To elaborate on Hall's marriage theorem, consider the following picture:

Hall's marriage theorem

The dots on the left represent men, the dots on the right represent women and the connecting lines indicate whether this man and woman like each other. The question is whether it is possible to arrange simultaneous, monogamous marriages such that everyone marries someone he or she likes. Hall's theorem gives a necessary and sufficient condition for that: for every subset $M$ of men, the set $$W = \lbrace w \text{ woman}\ |\ w \text{ likes } m, m\in M\rbrace$$ of women liked by these men must fulfill $|M| \le |W|$.
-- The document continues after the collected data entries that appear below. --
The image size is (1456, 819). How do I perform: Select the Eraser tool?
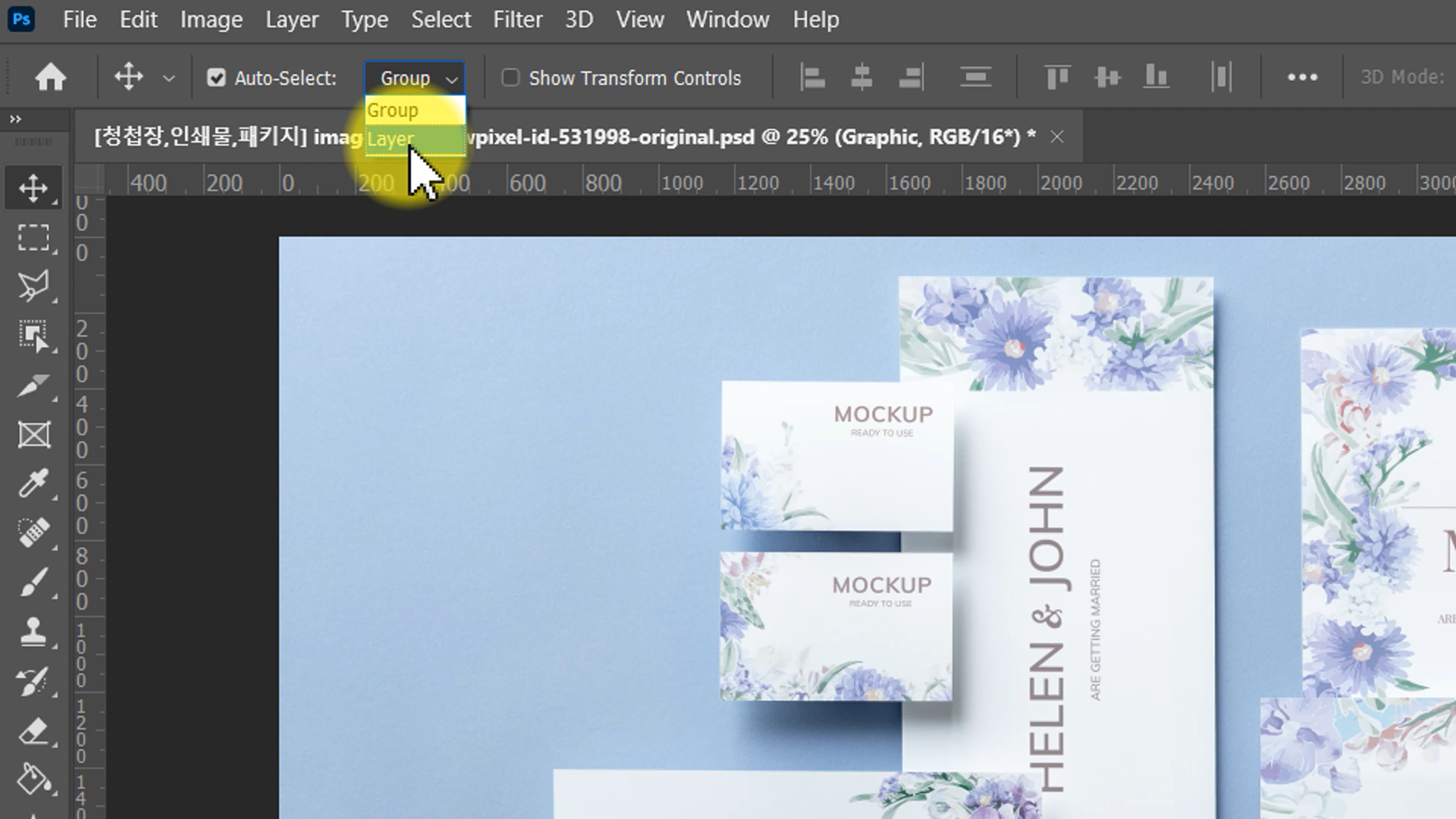pos(33,732)
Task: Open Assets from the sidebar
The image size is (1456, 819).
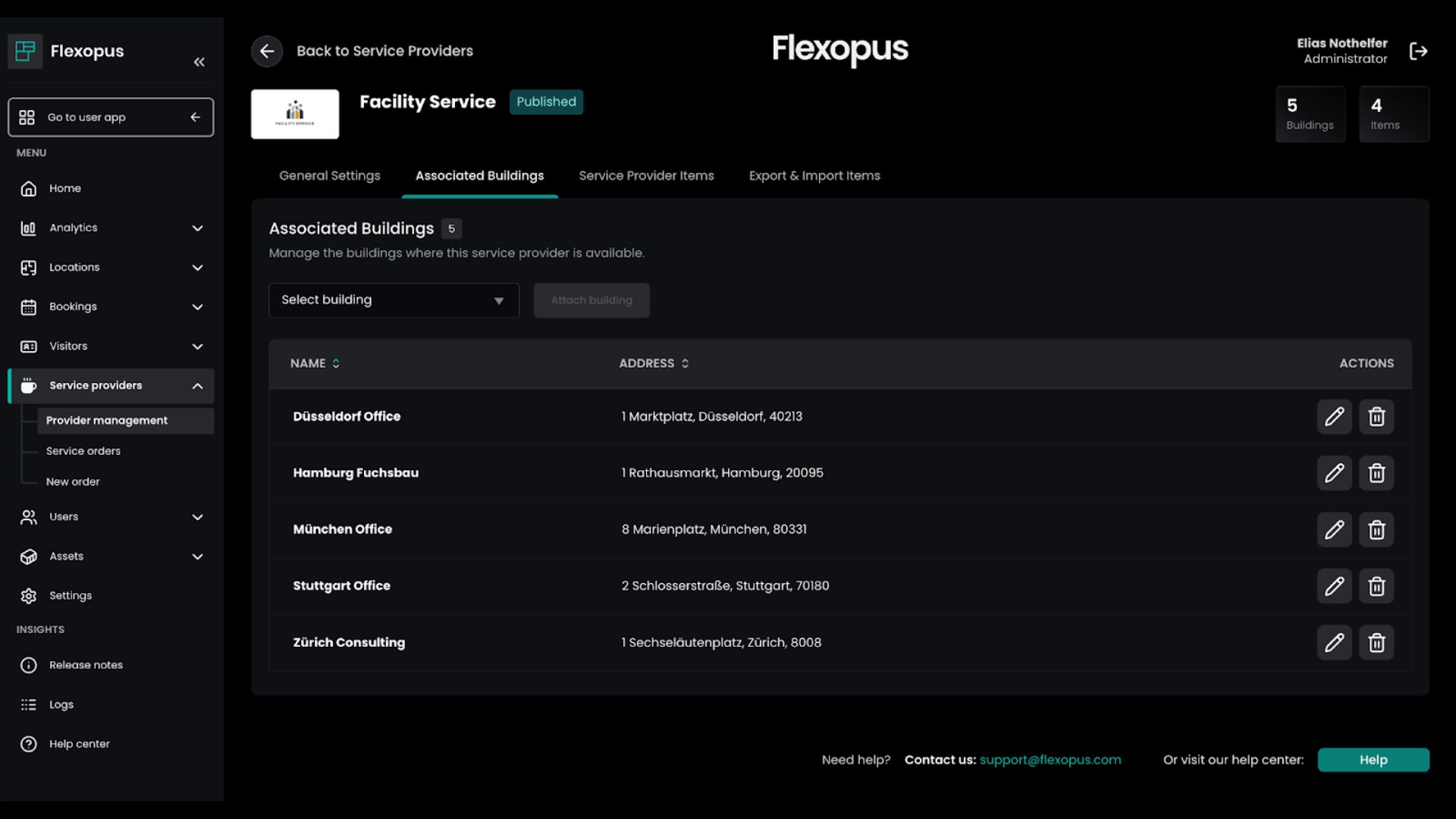Action: (66, 556)
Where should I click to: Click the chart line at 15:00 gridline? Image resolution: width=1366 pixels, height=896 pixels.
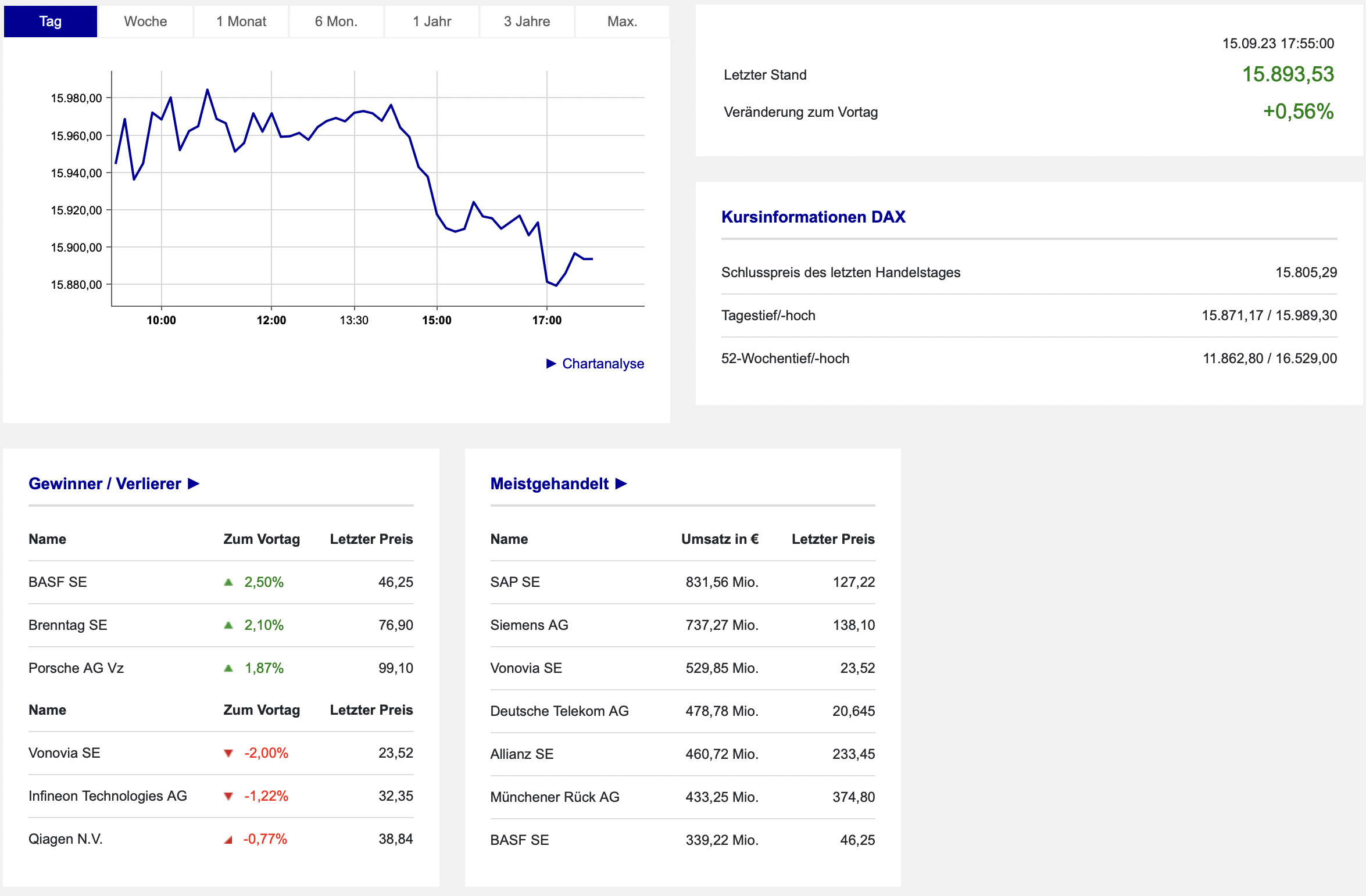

This problem is also known as perfect matching in a bipartite graph. It turns out that it is equivalent to a maximum flow problem, for which we have the min-cut max-flow theorem, which is equivalent to the duality theorem for linear programming. The details of this equivalence are not very difficult and can be found here: http://web.mit.edu/k_lai/www/6.046/r11-handout.pdf .

Unfortunately, I haven't found a ready-made proof of Hall's theorem from the duality theorem, you'd have to work that out yourself for your lecture. The intermediate reformulations are bit long, I don't think it's worth spending more than a cursory remark on them; I'd jump right to the reformulation as linear program.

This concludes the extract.